The WPF technology is a major departure from Windows Forms and presents a whole new take on constructing desktop applications and as such, employs a number of design strategies which you can't really cherry-pick. To make an effective and maintainable WPF application, the designer has to be able to call on all of these strategies. This course ensures the developer has a good grasp of these interlocking strategies and when/how to use them.
At the end of this course you will be able to:
- Create and manage Windows Presentation Foundation projects.
- Appreciate the Unit Test approach as a design tool. In fact the whole course uses Unit Test in this manner throughout.
- All but simple WPF applications suffer from ever increasing complexity. This course uses MVVM throughout as a pattern to manage this.

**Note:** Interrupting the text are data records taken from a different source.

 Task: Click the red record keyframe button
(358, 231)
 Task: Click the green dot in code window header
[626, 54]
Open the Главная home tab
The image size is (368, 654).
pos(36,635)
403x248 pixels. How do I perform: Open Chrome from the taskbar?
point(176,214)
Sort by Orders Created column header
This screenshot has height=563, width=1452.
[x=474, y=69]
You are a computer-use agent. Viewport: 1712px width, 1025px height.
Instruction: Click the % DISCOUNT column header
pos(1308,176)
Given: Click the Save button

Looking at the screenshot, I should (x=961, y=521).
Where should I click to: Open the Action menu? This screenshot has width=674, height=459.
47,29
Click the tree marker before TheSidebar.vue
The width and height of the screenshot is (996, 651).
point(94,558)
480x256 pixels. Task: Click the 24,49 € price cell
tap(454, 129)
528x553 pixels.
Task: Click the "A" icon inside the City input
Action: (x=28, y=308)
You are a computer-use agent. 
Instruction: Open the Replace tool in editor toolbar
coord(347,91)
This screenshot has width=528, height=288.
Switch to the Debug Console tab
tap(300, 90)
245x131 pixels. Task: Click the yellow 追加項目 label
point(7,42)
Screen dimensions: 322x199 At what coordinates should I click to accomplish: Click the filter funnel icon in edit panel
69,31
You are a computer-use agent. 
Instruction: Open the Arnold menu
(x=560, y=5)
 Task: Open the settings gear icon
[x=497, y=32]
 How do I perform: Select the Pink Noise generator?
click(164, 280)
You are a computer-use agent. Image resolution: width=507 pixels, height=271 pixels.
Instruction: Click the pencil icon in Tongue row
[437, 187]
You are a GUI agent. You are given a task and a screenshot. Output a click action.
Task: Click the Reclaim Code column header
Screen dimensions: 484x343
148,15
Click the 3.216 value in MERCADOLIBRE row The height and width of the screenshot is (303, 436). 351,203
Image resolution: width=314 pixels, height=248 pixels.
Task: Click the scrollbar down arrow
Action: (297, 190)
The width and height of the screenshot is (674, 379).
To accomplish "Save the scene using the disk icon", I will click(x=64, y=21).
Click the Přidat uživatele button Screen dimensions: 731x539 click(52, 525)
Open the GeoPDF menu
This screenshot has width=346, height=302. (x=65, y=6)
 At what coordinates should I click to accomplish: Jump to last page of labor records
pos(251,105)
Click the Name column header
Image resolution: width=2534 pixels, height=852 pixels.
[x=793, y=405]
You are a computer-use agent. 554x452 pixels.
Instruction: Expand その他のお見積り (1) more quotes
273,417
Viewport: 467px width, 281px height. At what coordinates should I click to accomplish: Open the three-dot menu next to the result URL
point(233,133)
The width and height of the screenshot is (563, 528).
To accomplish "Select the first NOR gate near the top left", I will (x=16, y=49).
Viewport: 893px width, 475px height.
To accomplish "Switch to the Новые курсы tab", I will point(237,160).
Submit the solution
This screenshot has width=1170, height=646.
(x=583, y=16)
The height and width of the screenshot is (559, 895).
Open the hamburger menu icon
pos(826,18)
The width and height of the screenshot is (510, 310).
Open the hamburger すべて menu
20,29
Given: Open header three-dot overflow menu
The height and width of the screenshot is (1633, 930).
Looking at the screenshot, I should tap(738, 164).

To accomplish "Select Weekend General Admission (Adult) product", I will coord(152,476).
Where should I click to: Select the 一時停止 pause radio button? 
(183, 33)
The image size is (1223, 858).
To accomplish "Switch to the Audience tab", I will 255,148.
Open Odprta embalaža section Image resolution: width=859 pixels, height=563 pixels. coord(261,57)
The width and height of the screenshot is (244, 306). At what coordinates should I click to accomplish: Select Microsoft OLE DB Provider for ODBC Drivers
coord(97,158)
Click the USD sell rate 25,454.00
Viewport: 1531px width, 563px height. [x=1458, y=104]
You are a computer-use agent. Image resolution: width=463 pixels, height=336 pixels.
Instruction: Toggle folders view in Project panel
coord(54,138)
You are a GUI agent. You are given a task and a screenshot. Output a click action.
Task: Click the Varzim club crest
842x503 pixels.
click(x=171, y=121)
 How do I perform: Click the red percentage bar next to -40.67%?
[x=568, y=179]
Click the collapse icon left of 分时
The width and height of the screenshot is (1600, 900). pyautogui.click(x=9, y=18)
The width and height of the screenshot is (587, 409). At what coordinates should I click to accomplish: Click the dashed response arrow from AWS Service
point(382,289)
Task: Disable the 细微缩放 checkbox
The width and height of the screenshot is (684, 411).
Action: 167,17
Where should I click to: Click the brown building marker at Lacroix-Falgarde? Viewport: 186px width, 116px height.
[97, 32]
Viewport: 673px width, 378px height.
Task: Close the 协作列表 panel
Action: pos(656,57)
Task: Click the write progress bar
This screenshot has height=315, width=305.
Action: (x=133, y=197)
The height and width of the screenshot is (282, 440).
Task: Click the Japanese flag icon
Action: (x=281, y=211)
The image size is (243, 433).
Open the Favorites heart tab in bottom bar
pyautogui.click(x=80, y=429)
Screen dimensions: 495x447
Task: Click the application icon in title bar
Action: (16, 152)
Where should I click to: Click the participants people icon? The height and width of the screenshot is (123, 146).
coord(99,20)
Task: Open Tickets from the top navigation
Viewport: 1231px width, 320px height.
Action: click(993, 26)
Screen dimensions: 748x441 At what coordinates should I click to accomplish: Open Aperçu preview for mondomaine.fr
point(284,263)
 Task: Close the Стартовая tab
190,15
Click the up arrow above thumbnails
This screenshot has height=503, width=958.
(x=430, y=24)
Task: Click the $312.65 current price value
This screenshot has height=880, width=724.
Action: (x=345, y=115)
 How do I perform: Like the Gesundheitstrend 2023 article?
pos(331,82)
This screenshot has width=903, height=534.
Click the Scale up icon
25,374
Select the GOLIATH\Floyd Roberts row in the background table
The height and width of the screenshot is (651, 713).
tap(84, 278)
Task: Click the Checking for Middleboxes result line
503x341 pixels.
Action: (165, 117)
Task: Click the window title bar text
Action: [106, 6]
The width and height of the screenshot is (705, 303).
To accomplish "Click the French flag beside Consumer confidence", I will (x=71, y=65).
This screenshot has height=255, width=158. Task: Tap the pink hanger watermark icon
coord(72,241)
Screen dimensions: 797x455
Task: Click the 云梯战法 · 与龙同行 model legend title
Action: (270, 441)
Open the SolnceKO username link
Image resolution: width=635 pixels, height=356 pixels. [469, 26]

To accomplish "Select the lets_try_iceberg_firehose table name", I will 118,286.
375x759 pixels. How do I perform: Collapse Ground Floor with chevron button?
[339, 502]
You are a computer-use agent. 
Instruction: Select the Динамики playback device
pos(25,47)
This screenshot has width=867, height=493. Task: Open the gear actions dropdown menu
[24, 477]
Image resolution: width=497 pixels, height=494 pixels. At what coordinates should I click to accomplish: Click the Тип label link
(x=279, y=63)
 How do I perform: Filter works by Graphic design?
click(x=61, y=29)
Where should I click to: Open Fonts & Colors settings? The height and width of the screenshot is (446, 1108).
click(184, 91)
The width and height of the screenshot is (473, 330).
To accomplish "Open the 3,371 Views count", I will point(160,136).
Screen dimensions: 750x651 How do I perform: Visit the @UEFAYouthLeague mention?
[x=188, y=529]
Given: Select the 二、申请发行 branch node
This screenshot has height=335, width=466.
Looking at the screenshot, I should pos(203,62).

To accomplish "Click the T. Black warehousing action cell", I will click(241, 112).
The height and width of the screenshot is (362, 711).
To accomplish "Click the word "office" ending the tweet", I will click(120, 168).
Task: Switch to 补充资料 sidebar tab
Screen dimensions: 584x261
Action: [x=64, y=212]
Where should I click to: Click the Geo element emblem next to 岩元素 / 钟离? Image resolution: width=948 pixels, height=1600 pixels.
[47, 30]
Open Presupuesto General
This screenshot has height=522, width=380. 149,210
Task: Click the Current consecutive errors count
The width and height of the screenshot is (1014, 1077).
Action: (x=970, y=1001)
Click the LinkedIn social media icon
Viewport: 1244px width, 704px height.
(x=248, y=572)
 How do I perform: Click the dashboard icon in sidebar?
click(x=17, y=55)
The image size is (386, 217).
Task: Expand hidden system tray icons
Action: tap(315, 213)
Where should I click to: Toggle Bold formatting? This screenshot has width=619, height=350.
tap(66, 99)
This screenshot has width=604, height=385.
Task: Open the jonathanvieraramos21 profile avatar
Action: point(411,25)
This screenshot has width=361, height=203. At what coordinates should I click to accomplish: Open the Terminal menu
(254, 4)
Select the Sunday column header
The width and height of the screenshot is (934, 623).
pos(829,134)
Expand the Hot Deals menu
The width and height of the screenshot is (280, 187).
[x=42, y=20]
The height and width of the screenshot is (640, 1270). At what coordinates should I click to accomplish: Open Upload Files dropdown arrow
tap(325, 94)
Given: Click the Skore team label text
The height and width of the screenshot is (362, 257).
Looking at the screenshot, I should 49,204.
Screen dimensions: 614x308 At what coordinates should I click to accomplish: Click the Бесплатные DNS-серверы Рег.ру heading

- Use panel controls to layout the user interface
- Use Data Templates, understand the whole data binding story and understand how and when to use Dependency and Attached Properties
- Use WPF Commanding in the context of MVVM
- Appreciate the role of Dependency Injection (Unity) (there is also a Prism lab)
- Understand Converters
- Understand Validators
- Use Styles and Templates. Most developers in a corporate environment will be supplied with a set of styles and templates. This course covers how they are constructed but does not explore every nuance of them
- User Controls
- The build-in Filtering, Sorting and Grouping controls and how to apply your own templates to their 'look'
- Integrate WPF and EntityFramework6
- Create animations and use a combination of triggers and behaviors to control them. Again, like Styles and Templates, this is more of an introduction rather than a 'heavy sell'.